Note that, while I am running the onboard SATA (an SI3114 in JBOD mode, not RAID), it is for system disks, which appeared to still be functioning at the time of the crash (syslog appeared to be flushed). The lockup occurred on a device with an add-in card (SI3124 PCI-X) also with a JBOD
Since RHEL 6.2 External Beta has begun, and this bug remains unresolved, it has been rejected as it is not proposed as exception or blocker.
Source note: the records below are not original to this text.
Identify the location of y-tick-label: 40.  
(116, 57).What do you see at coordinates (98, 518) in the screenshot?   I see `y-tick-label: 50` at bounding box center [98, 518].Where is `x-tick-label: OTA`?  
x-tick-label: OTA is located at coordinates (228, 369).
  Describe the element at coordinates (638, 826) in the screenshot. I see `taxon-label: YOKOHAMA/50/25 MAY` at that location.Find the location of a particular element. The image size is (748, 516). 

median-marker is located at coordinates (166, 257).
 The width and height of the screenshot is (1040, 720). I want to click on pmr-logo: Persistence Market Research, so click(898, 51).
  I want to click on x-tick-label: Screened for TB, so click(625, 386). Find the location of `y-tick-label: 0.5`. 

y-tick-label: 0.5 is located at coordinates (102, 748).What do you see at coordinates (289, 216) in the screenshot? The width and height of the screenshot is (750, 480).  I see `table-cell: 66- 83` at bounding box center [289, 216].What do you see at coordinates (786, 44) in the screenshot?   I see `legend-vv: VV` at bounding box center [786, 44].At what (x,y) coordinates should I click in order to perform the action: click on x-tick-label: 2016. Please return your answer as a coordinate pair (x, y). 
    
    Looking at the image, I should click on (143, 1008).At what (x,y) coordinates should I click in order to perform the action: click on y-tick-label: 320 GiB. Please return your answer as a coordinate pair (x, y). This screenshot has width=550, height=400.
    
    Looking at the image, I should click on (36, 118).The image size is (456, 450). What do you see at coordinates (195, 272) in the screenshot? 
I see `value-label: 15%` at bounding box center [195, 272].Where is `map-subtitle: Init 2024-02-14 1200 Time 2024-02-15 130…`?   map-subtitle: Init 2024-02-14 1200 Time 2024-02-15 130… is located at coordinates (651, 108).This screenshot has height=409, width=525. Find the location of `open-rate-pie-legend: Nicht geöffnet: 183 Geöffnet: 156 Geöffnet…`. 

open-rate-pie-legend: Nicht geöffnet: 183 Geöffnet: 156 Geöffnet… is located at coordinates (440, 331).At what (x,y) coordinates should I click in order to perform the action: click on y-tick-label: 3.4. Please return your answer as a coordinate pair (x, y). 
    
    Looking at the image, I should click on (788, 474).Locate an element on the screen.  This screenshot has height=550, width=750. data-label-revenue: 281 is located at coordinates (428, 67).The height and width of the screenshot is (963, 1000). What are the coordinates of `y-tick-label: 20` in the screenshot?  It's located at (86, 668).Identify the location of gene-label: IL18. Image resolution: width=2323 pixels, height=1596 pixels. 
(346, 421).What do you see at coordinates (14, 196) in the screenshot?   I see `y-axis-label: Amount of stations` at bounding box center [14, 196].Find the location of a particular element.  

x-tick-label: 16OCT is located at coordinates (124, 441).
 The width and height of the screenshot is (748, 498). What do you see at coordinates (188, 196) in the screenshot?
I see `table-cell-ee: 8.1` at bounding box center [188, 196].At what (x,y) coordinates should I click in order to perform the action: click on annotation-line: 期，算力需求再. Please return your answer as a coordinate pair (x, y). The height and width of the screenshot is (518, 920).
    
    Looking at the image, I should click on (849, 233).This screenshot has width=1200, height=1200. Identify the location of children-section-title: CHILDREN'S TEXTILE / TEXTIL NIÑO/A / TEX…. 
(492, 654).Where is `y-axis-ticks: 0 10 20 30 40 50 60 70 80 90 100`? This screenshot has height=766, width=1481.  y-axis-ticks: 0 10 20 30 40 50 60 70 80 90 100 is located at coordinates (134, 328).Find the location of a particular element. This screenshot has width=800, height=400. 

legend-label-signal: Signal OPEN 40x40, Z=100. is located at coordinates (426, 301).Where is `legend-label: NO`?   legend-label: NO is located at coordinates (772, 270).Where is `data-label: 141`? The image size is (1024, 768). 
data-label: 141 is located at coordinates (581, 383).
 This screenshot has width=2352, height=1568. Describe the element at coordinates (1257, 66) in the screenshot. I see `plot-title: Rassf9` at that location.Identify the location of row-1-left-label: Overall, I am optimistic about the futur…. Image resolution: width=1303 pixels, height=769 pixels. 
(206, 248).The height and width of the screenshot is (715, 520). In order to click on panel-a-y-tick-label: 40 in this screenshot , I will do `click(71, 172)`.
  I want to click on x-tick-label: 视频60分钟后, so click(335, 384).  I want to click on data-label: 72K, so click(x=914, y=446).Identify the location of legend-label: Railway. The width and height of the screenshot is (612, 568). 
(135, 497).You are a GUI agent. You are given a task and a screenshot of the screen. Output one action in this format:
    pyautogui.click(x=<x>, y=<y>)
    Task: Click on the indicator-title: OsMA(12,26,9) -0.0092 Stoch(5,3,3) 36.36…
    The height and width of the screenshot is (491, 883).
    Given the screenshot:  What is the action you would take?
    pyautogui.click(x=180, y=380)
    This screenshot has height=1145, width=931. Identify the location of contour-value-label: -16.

Red Hat invites you to ask your support representative to propose this request, if appropriate and relevant, in the next release of Red Hat Enterprise Linux.
Almost everything is in congestion_wait or io_schedule, except for this: kdmflush D ffff88007fc23480 0 3625 2 0x00000080 ffff8800f3c65ba0 0000000000000046 0000000000000000 ffff8800b5fedcc0 ffff8800b5fedcc0 ffff8800f103b840 00000000df3b5f00 000000011bb3c9cf ffff8800f362a678 ffff8800f3c65fd8 0000000000010518 ffff8800f362a678 Call Trace: [<ffffffff813d0755>] md_make_request+0x85/0x230 [<ffffffff81156a79>] ? ____cache_alloc_node+0x99/0x160 [<ffffffff81091df0>] ? autoremove_wake_function+0x0/0x40 [<ffffffff81241882>] generic_make_request+0x1b2/0x4f0 [<ffffffff811a2a02>] ? bio_alloc_bioset+0xb2/0xf0 [<ffffffffa00016bd>] __map_bio+0xad/0x130 [dm_mod] [<ffffffffa00033ec>] __split_and_process_bio+0x46c/0x630 [dm_mod] [<ffffffff81013c8e>] ? apic_timer_interrupt+0xe/0x20 [<ffffffff81013c8e>] ? apic_timer_interrupt+0xe/0x20 [<ffffffffa00039b1>] dm_wq_work+0x161/0x200 [dm_mod] [<ffffffffa0003850>] ? dm_wq_work+0x0/0x200 [dm_mod] [<ffffffff8108c720>] worker_thread+0x170/0x2a0 [<ffffffff81091df0>] ? autoremove_wake_function+0x0/0x40 [<ffffffff8108c5b0>] ? worker_thread+0x0/0x2a0 [<ffffffff81091a86>] kthread+0x96/0xa0 [<ffffffff810141ca>] child_rip+0xa/0x20 [<ffffffff810919f0>] ? kthread+0x0/0xa0 [<ffffffff810141c0>] ? child_rip+0x0/0x20
This is not likely to be ext4 or jbd2 issue, but rather MD issue. Is this reproducible on the recent RHEL6 kernel ? Jes can you take a look at this ? Thanks! -Lukas
There has been no update from bug reporter to the NEEDINFO for 3 months, so closing. If this happens again against a recent RHEL, please feel free to open a new bugzilla. Jes
Sorry, just noticed this. No longer have access to the hardware.